En el edificio del Hotel Dazzler Montevideo (21 de Setiembre y Luis de la Torre) le fue asignado el diseño del lobby, las habitaciones y las áreas comunes. “Tuve como punto de partida una suerte de magia congelada de los edificios construidos en los albores del siglo pasado, el gris de sus espacios, la melancolía de su mobiliario, la madera vetusta, pero sobre todo, el tiempo detenido. Así surgió el extenso piso de granito gris, como un río que todo lo rodea y contiene, un enorme divisor de madera multifacético de madera que espía y conecta a un bar desayunador y a otros locales comerciales, cuyo lobby es el nexo. El frontdesk se presenta como una caja estanca, cuya piel de alabastro retroiluminada recrea aquellos momentos, y la iluminación de un inmenso manto blanco de tela de Barrisol lo envuelve todo bajo prismas geométricos”.
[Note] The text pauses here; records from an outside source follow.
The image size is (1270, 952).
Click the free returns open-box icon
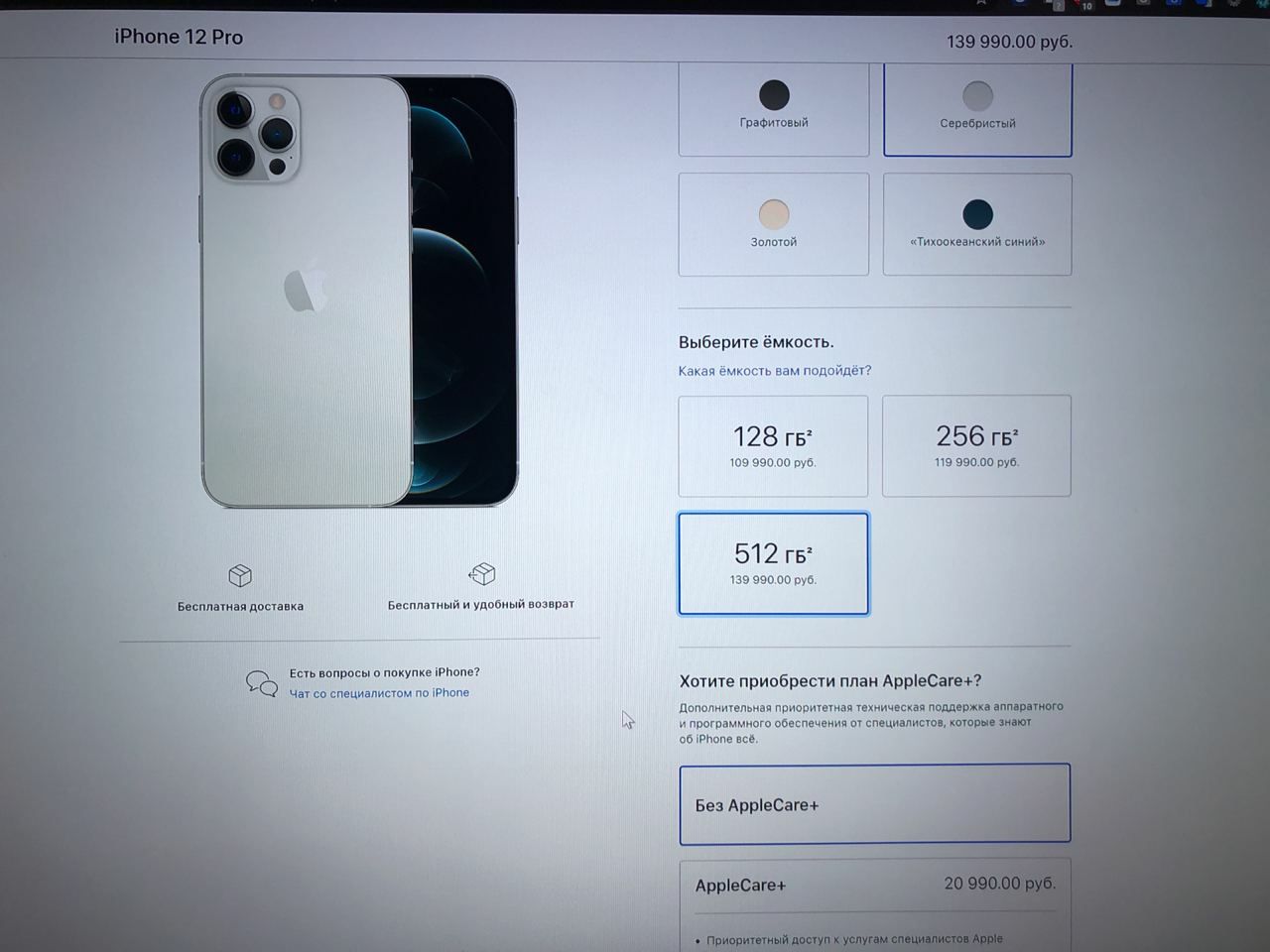pyautogui.click(x=482, y=573)
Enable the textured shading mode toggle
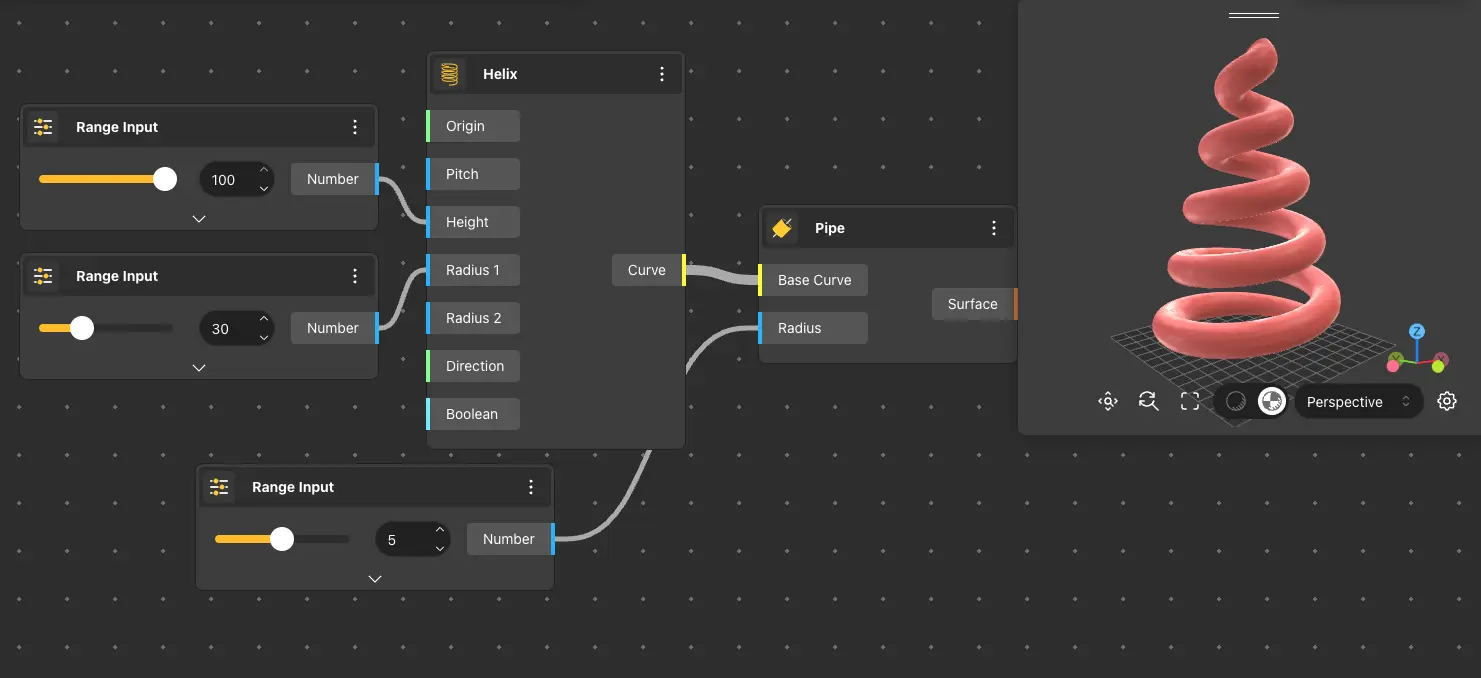The width and height of the screenshot is (1481, 678). (x=1271, y=402)
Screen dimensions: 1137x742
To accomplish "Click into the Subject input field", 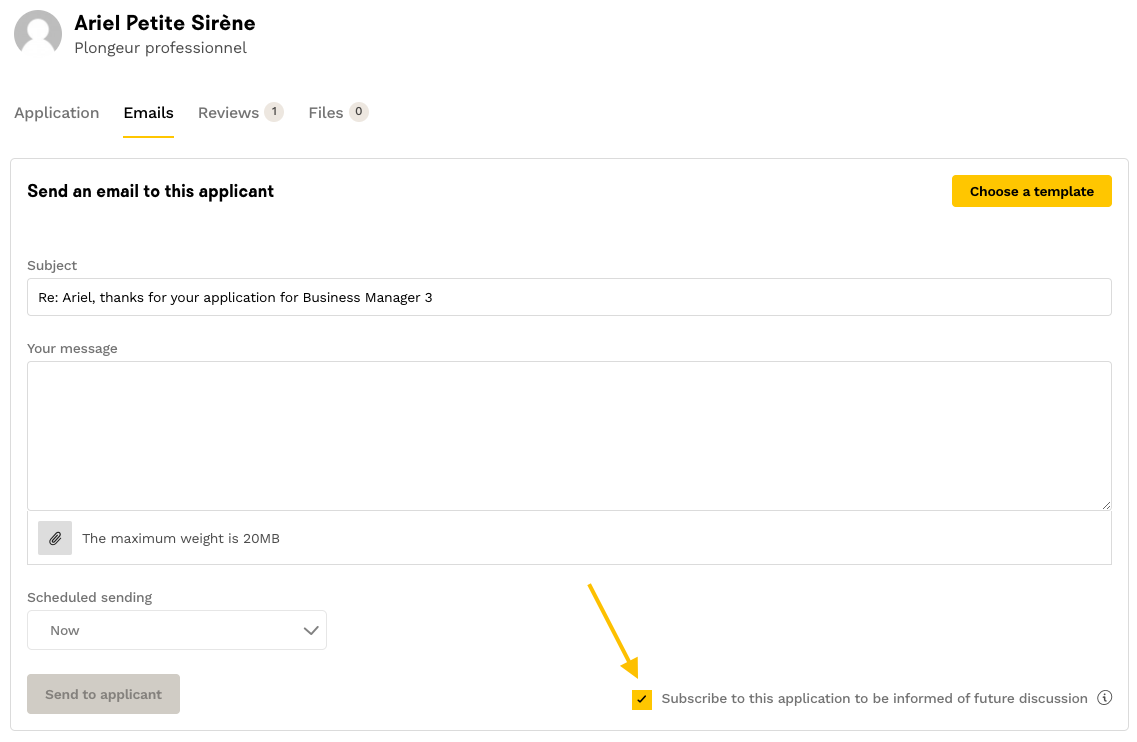I will pos(569,297).
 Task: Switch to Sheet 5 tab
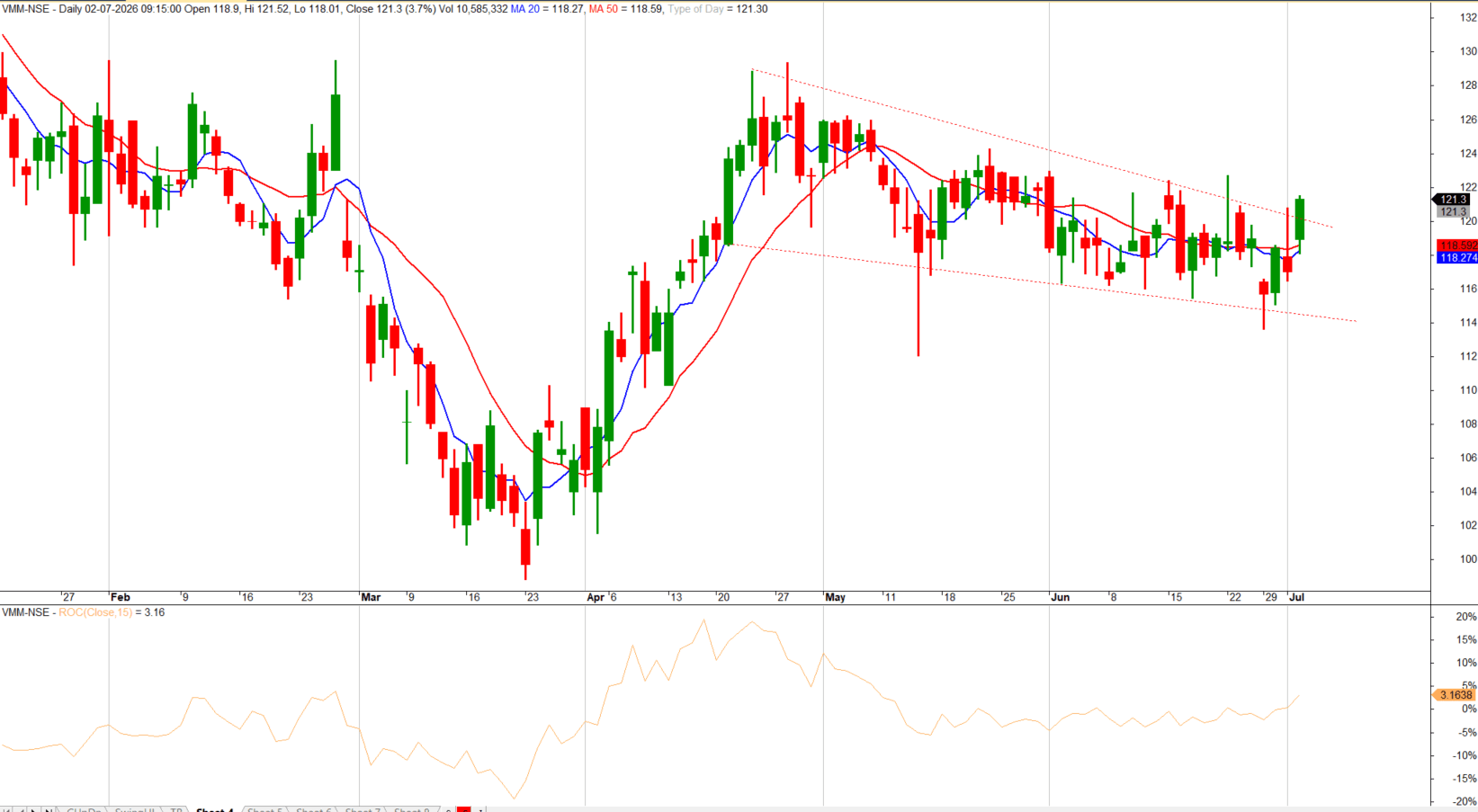264,809
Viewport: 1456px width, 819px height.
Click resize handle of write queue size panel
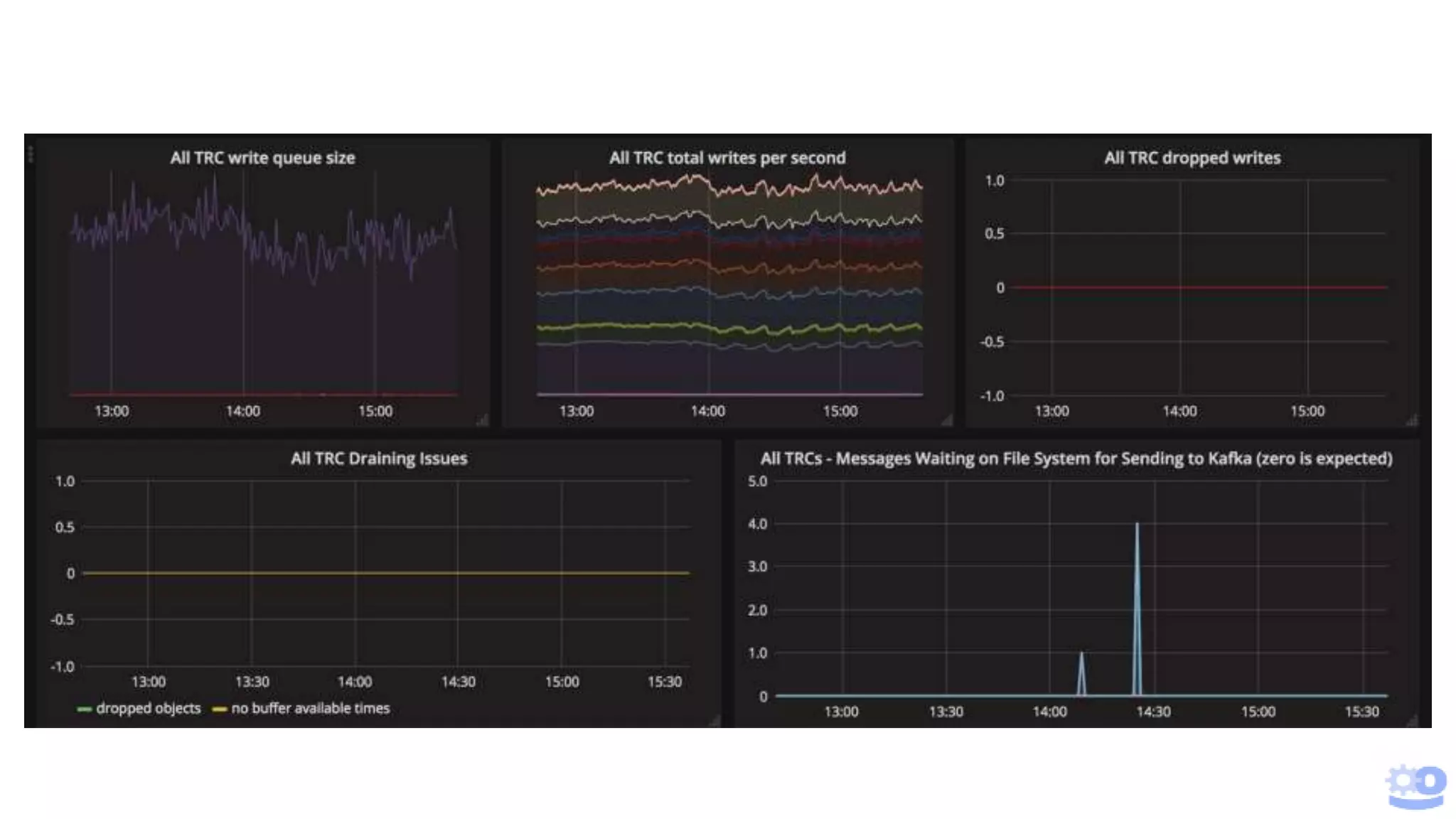pyautogui.click(x=482, y=420)
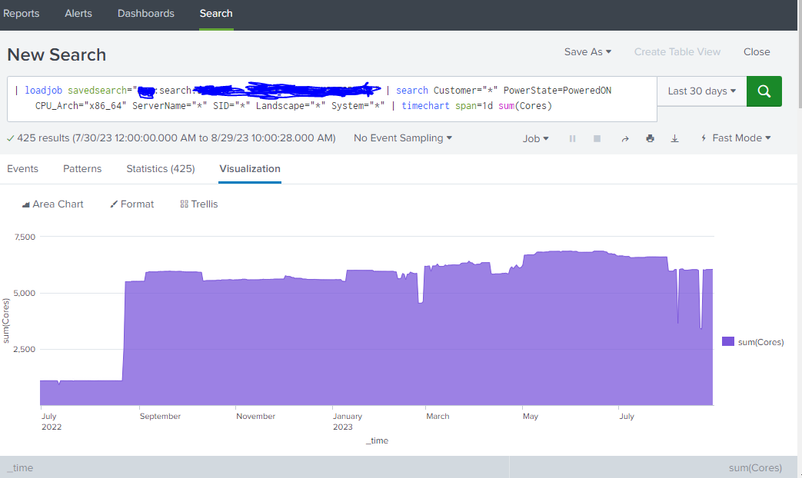Click the share job arrow icon
The width and height of the screenshot is (802, 478).
pyautogui.click(x=625, y=138)
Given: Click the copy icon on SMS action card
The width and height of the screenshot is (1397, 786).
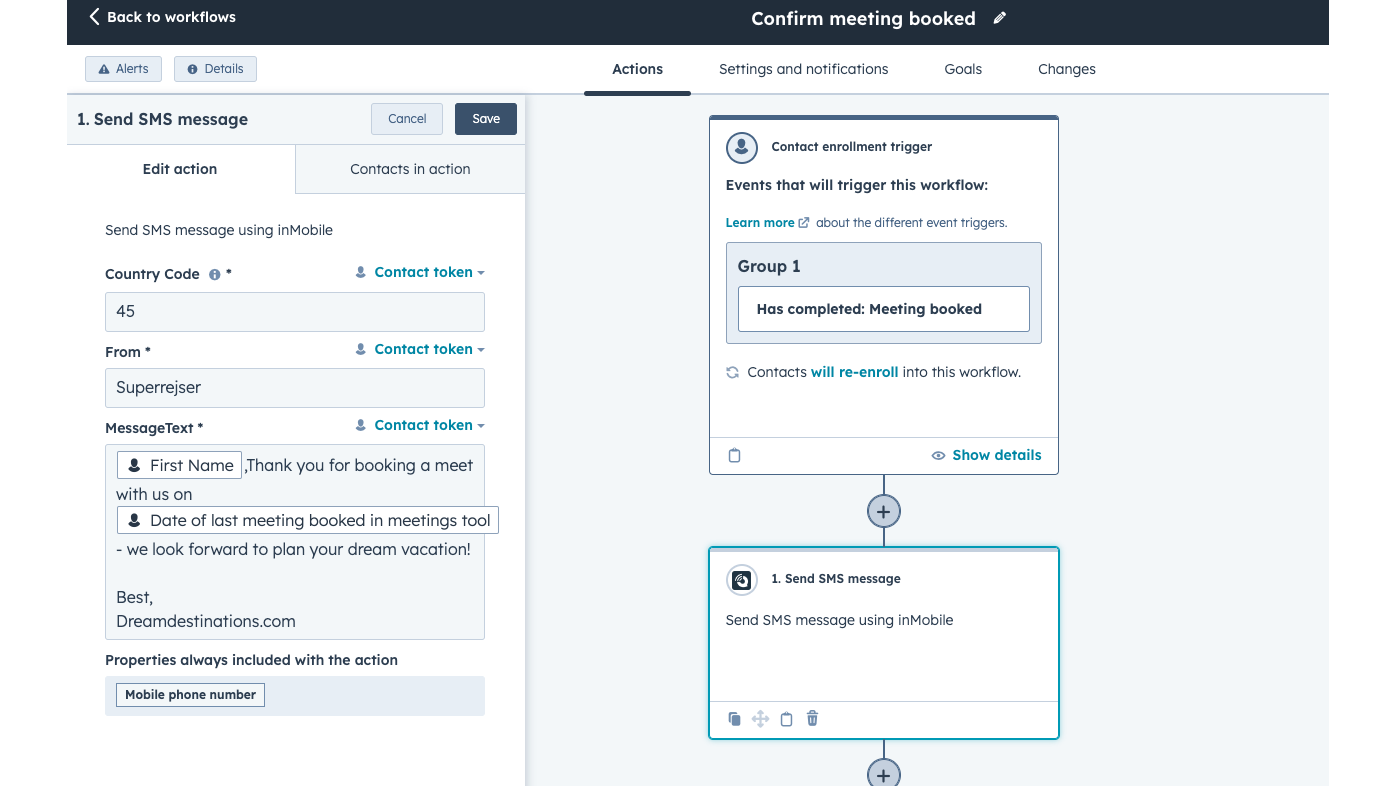Looking at the screenshot, I should tap(735, 719).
¿Cómo se compone tu estudio?
El estudio soy yo. Difícil compartir la misma hoja de papel en blanco.
No obstante, laboralmente cuento con un armónico grupo de trabajo, con el que tengo en común el enorme cariño por lo que hacemos.

¿Qué te ha dado la fotografía?
De pequeño tuve obsesión por el dibujo, más grande con la ingeniería en electrónica y pilotear un avión, soñaba con volar. Recuerdo aun mi primera cámara de fotos, una Kodak de plástico que mi abuelo me obsequió. A partir de ahí, mirar a través de esa lente cambió mi manera de observar el mundo que me rodeaba. Siempre fotografié en blanco y negro. Me maravillaron los clásicos como Henri Cartier-Bresson o Man Ray. Hoy muchas de mis obras incluyen imágenes como parte sólida de su arquitectura. Viajé durante mucho tiempo por el mundo con el peso de mi cámara, transformando el color en una elemental abstracción, pero un día me detuve, quité ese peso de mi mochila y comencé a disparar con mi teléfono, ese que algún momento solo sirvió para hablar. Así, esos instantes que se escapaban, ahora me pertenecen.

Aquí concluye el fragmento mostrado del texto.